Text:
====
So, after writing such a wonderful entry about my Rule of Life, I am endanger of breaking part of that rule that I had set up for the season of Lent: namely, that just as I had done last year, I would put up entries about the Sunday lectionary and comment on them as part of my regular blogging efforts. Yeah, well, isn't also true that if I know the rules that gives me the leeway to bend them a little?
The psalm on Sunday, Psalm 27, and some of the ones assigned for Morning Prayer this week, have been providing me with much food for thought. In fact, I feel stuffed and sleepy at times. What caught my attention on Sunday were the last two verses:
What if I had not believed
that I should see the goodness of the Lord
in the land of the living!
O tarry and await the Lord's pleasure;
be strong, and he shall comfort your heart;
wait patiently for the Lord.
These lines spoke directly to so many recent events in my long and winding and wacky journey with God. "What if I had not believed..." is a statement that made me think, "Yeah, seriously! What if I live staring only into the abyss, and therefore missing the good that is all around me? What if I had not been in the conference center room in Georgia to watch a shift in policy that removed a roadblock for the LGBT faithful to live into the people God may be calling them to be (talk about a moment of seeing goodness of the Lord in the land of the living!). What if I resisted the command to "Show up!" and remained estranged from the Episcopal Church, in general, and St. John's, in specific?
====
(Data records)
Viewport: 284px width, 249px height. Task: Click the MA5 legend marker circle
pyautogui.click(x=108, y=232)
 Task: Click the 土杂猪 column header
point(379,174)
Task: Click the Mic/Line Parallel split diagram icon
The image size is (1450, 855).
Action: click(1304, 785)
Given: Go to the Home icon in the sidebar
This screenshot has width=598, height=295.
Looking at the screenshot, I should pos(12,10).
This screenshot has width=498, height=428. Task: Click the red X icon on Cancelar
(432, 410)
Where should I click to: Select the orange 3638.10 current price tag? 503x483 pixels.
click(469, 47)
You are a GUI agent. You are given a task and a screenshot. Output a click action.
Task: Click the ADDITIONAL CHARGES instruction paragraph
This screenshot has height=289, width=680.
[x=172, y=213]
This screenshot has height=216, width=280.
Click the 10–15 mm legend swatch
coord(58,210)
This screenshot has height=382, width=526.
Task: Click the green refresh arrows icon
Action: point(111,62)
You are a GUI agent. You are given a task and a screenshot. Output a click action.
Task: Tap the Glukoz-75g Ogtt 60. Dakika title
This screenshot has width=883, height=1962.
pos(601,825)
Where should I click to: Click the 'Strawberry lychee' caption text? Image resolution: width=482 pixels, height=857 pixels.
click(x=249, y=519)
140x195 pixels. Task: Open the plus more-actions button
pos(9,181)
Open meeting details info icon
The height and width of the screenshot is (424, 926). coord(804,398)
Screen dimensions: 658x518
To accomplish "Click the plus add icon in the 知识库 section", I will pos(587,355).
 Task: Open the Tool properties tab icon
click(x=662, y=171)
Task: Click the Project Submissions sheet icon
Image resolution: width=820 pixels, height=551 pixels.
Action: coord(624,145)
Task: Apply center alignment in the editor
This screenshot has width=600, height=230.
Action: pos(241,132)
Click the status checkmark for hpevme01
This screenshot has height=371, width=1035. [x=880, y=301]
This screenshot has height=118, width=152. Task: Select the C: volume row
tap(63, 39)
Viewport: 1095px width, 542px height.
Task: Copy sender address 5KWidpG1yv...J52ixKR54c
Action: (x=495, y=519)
====
Work instructions: Reproduce the passage of the post between "So, after writing" and "them a little?", inclusive. These records were taken from a different source than the post.

Worked solution:
So, after writing such a wonderful entry about my Rule of Life, I am endanger of breaking part of that rule that I had set up for the season of Lent: namely, that just as I had done last year, I would put up entries about the Sunday lectionary and comment on them as part of my regular blogging efforts. Yeah, well, isn't also true that if I know the rules that gives me the leeway to bend them a little?